After completing the resection tasks, for the camera corresponding to the image, forward intersection with other oriented cameras is used to expand the point cloud. To control the cumulative error caused by the backward transmission of computational error, the position and orientation parameters of each camera at each moment in the point cloud should be optimized. Here, bundle adjustment is used to perform the optimization. The sum of the reprojection error for each point in each image is taken as the objective function, and the position of each point in the point cloud and the camera orientation at each moment are the parameters to be optimized. At this time, the orientation of the third image is determined, and the sparse point cloud is expanded. Next, the subsequent image is selected and oriented, and the above steps are repeated until the camera has been oriented at every moment based on the reference system.
At this time, the camera at each moment has been accurately oriented based on the steps above. Based on the orientation calculation results, the dense point cloud of the collection area, which includes the 3D information from the surface, can be obtained using a stereovision method [
16]. The basic concept is that for any pixel in any image, the corresponding position in adjacent images can be located by the patch matching method. Then, the spatial position of the pixel can be obtained by intersection. Processing all the pixels in a sequence of images yields the positional fusion of all corresponding spatial points to obtain the final dense point cloud. Many mature methods have been designed based on this concept, and there are many slight differences in the proven application and actual effect of various methods. Here, Zhu’s robust high-precision and occlusion multiview stereovision method [
17] is selected to rebuild the dense point cloud of the soil collection area because of its high performance and ability to overcome occlusion effects. It can be seen from
Figure 4a that there are slight occlusions at the bottom of some small stones at some angles, but this is unavoidable. Many multi-view dense reconstruction algorithms can’t reconstruct this part completely, and Zhu’s method can get better results. Based on the accurate camera orientation data obtained above, the desired dense point cloud can be effectively reconstructed. A sample of the results is shown in
Figure 4b.
In the process of camera orientation determination, the scale factor is not considered, so there is a scale factor difference between the reconstructed result and the actual area. To obtain the reconstruction result at the actual scale, the available scale datum should be established in the collection area, and the scale factor can be calculated from the ratio of the reconstruction distance to the actual distance between reference points.

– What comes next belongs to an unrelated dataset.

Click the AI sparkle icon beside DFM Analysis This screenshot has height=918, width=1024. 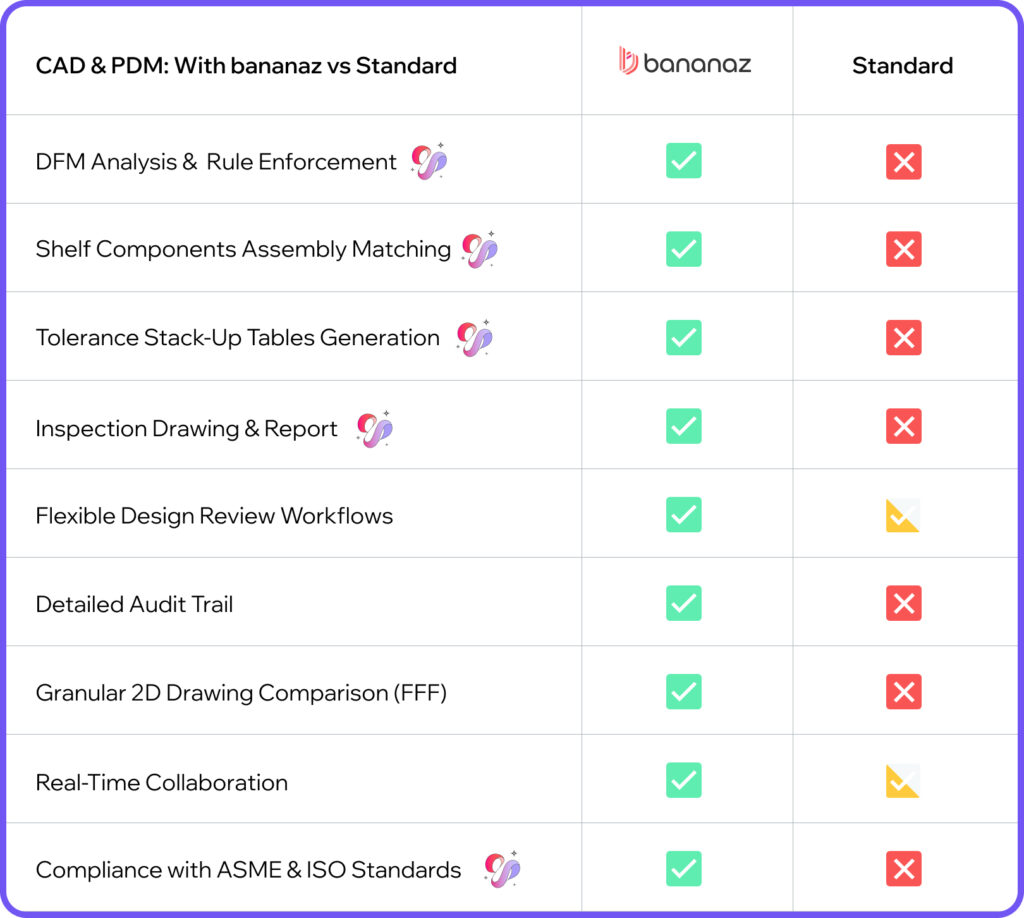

In soil collection tasks, it is unnecessary to place a real scale datum at the collection area. In fact, the motion information for the acquisition arm can be provided by motion sensors installed on the arm, and the position of the camera’s optical center relative to the collection arm is always the same. As long as the relative positional relationship between the camera’s optical center and the acquisition arm has already been calculated on earth by hand-eye calibration method [
18], the actual movement distance of the camera’s optical center between any two image acquisition moments can be obtained. Because the position of the optical center in the reference system has already been accurately determined during orientation, the movement distance of the optical center between two moments can be regarded as the virtual scale datum and used to calculate the scale factor. Based on the calculated scale factor, the reconstructed dense point cloud of the collection area can be scaled to the actual size.